Since 2007, a three-way meeting has been held annually between the culture ministers of these three countries. The event was cancelled last year due to the pandemic. On Monday, the three ministers met via video conferencing.

The Kitakyushu Declaration, which was approved at an online ministerial meeting states that these three Asian countries will strengthen their collaboration among state-funded cultural institutions and museums.

The ministers agreed to work together to protect their cultural content copyrights and to collaborate in developing the technology required for content creation and distribution.

In addition, the declaration also calls for joint arts and cultural events during the 2022 Winter Olympics and Paralympics in Beijing.

The cities, Gyeongyu in Korea, Oita in Japan and Jinan and Wenzhou in China were selected as the “Culture Cities of Eastern Asia 2022,” to host a variety of artistic and cultural events during their meeting which would aim to increase inter-country relations.
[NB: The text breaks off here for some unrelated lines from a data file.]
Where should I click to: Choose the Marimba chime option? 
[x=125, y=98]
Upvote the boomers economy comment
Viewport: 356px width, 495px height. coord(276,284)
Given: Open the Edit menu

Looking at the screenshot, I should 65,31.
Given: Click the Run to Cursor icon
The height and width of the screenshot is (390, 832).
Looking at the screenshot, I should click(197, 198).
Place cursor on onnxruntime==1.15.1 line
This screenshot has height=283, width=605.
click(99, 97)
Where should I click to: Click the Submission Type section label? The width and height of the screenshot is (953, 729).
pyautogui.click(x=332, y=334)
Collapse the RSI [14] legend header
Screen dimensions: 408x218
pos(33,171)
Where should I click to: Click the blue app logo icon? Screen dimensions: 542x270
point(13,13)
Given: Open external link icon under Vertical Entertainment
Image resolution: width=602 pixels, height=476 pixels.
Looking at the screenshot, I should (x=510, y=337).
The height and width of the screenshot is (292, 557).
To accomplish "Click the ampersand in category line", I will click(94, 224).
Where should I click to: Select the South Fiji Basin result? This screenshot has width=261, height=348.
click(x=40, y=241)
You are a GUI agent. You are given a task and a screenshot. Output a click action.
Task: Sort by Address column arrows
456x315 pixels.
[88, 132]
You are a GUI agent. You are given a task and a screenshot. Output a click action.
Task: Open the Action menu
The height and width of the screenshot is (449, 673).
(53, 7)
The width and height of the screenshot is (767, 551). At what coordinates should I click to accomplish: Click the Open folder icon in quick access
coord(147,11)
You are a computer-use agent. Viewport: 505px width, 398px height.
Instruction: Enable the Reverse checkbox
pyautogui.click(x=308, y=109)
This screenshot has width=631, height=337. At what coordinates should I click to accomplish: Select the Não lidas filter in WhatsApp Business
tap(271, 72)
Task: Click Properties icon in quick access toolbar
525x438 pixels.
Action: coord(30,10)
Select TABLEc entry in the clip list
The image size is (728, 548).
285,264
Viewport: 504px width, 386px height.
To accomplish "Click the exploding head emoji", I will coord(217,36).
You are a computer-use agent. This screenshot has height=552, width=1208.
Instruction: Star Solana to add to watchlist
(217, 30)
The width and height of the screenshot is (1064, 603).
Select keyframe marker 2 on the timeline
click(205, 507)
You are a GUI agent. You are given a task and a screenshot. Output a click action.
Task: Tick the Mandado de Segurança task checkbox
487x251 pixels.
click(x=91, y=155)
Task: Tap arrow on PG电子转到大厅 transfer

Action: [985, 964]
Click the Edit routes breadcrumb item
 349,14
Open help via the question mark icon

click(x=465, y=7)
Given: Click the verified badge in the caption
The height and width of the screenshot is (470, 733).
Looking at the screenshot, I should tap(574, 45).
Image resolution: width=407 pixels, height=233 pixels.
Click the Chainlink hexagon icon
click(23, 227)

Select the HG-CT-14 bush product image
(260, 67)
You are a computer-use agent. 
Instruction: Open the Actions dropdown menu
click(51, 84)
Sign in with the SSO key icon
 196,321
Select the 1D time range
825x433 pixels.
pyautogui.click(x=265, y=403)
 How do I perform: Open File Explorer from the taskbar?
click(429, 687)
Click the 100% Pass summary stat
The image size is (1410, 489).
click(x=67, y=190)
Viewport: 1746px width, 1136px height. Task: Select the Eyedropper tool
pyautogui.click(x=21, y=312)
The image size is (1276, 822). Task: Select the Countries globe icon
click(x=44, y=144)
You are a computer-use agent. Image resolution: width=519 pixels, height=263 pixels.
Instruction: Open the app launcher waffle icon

As the pandemic has caused stagnation in the field of tourism, three ministers explored strategies of reactivating tourism safely and progressively. They also underlined the necessity of protecting cultural treasures tangible and immaterial.

“At the conference, despite the COVID-19 situation, we reiterated the necessity of collaboration in the artistic spheres. If Korea, China and Japan jointly pursue cultural expansion in East Asia, in the post-pandemic period, we can establish a solid basis for cultural wealth.” The South Korean Minister of Culture Hwang Hee remarked.

However, this trilateral meeting did not deal with sensitive issues, such as infringement of cultural content or historical distortions.It should also be noted that tensions between Japan and Korea have been escalating over the history of forced labour on Hashima Ile (Battleship Island) which is listed as a World Heritage Site by UNESCO coupled with the territorial claims by Japan to Korea’s easternmost islets of Dokdo.

Korea is also having a spat with China over kimchi and hanbok (traditional Korean dress) after certain Chinese citizens claimed it as theirs. As a result, the younger generation in Korea has developed anti-China sentiment.Nonetheless, the anniversary of the cultural exchange between ROK and China is marked between 2021 and 2022.